A robin’s-egg blue door hangs crooked from a splintered door frame. With wide I-told-you-so eyes, I turn to look at the rest of the group. Cameron’s face drains of color, and she leans into Carver, who scowls at the Witch who suddenly needs help standing. Jeriko’s brows pull low over her dark brown eyes, and next to her, Nollix cocks his head.

“The Warlock,” Nollix finally says.

I push the door open further with the tips of my toes. A bellowing scream erupts from somewhere in the house. There’s a hiss and skittering paws. The brush of fur ruffles my dress as a cat goes racing past us and right out the door.

“Tell me where it is,” A deep, terrible voice demands.

“I don’t—”

“Help me throw the vale over Cameron,” I hiss at the Hunt.

I’m surprised when I feel the tug of Jeriko’s power combine with what little I and the others have. But Cameron is covered, hidden between worlds like the rest of us as magic moves over our skin like a thousand tiny sparks.

A sickly slap of something hard against flesh splits the air. Someone sucks in a breath behind me, likely Cameron. She hasn’t seen the likes of death like we have.

“Do not lie to me, Birkin!”

The quirky Warlock who collects cats like they’re precious stones. The man who broke the news to us that Cameron is a Witch and that he could do nothing to break the bond between us.

We follow the sound of quiet sobs, side-stepping falling pieces of a burning house.
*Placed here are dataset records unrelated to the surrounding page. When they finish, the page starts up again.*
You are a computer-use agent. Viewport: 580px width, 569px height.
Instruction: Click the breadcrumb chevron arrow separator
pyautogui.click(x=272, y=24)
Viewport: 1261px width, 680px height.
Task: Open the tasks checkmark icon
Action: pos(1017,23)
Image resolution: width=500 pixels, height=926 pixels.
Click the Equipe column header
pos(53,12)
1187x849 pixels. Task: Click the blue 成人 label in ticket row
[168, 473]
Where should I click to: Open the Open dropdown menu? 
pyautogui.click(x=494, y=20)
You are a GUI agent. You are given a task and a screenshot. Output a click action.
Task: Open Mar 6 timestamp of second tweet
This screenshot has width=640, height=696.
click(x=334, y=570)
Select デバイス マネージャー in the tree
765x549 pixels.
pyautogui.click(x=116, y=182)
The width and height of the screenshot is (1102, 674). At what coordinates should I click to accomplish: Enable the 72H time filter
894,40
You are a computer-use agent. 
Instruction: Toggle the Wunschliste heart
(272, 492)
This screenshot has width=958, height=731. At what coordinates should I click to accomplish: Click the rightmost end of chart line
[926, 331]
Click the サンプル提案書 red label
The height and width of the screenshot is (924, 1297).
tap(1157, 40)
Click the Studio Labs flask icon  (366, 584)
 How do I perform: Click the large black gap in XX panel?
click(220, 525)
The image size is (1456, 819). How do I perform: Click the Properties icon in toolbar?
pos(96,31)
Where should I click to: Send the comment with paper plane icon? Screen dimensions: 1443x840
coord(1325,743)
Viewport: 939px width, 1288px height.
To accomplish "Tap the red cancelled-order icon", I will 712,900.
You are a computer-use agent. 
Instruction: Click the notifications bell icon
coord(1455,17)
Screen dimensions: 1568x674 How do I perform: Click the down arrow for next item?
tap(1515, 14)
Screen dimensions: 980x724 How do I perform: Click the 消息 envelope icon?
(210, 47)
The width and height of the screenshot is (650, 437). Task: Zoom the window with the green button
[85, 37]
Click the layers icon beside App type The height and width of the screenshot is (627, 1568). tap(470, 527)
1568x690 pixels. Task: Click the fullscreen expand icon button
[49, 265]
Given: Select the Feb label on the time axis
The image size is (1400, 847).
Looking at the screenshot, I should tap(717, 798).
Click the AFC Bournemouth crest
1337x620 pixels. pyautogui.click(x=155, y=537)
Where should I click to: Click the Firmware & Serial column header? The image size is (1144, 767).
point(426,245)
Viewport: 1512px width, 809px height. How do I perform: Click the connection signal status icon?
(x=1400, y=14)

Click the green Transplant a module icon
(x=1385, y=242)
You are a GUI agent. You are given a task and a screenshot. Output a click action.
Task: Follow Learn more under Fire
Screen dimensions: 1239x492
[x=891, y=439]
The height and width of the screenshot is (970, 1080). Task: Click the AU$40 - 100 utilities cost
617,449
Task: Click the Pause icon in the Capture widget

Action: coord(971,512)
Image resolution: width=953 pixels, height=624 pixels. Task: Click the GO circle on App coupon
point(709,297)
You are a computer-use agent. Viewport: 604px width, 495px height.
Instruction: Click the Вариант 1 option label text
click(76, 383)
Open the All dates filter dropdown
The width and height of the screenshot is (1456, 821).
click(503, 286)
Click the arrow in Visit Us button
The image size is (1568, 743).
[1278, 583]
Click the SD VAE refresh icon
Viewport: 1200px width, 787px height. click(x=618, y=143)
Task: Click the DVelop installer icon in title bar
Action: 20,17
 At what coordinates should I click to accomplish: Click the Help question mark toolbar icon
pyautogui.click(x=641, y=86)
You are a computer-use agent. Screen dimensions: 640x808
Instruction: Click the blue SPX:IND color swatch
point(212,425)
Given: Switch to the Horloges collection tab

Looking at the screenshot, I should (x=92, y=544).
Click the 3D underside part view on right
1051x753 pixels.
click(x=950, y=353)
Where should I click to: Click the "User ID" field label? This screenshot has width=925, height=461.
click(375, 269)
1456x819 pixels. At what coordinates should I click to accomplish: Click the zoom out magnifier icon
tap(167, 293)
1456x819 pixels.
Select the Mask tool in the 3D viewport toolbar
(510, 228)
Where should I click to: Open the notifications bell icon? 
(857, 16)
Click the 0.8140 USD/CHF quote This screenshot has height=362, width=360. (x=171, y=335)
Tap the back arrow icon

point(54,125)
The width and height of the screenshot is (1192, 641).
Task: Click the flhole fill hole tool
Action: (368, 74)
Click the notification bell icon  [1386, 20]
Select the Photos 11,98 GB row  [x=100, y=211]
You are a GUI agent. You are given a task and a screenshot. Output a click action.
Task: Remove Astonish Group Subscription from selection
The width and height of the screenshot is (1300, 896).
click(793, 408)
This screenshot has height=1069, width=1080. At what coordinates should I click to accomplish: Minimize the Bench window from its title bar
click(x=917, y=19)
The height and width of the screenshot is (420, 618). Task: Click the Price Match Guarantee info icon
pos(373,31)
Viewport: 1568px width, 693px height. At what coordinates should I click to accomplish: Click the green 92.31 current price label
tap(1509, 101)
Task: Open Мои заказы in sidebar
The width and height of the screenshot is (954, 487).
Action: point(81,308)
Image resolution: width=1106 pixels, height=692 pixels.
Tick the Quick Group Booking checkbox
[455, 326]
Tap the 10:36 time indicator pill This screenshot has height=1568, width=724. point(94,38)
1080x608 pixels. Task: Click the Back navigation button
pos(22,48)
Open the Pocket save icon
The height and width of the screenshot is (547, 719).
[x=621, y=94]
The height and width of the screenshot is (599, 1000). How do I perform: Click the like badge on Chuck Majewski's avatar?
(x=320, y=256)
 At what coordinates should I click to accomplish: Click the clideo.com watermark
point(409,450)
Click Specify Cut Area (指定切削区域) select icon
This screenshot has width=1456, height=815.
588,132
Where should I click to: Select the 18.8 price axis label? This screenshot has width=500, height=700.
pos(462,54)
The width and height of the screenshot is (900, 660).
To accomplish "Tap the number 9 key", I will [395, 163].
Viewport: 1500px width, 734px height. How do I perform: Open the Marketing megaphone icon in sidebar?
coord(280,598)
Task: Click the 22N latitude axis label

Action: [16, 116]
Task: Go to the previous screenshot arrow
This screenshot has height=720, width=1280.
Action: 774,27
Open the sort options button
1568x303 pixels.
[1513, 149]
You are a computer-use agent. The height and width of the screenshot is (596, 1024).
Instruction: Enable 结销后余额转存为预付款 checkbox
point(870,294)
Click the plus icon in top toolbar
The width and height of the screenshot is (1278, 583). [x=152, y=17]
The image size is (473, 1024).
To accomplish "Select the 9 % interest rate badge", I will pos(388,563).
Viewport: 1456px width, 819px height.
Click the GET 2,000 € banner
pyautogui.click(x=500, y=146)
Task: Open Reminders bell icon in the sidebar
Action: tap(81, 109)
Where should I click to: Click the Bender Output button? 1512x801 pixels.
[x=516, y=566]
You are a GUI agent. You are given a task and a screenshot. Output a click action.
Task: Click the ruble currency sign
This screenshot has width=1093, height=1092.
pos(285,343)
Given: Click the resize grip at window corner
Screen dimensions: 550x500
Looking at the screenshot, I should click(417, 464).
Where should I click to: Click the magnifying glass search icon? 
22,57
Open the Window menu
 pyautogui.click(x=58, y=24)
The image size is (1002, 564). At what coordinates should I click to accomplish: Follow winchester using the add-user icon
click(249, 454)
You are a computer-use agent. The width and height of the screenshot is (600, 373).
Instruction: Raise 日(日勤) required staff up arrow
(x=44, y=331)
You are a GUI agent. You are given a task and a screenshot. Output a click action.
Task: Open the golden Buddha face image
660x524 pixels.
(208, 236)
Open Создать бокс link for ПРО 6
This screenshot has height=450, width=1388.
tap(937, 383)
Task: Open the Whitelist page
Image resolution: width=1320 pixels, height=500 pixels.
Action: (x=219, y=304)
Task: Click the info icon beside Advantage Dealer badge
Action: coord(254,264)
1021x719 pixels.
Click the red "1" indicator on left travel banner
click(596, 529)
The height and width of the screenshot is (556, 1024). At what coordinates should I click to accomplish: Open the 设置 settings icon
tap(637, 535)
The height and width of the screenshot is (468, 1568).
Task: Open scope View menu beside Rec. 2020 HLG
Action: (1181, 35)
Another cat scurries the way we came, and—my ears ring with a high-pitched wail of a dying animal.

“Please, stop,” Birkin begs. “Please, you’ve destroyed the town. Slaughtered hundreds. And I cannot help you. Leave my animals be!”

Hundreds.

A crunch and the animal’s cries come to a halt. I can watch any number of Fae be slaughtered in a thousand different manners, but the sound of an animal being murdered makes me wince.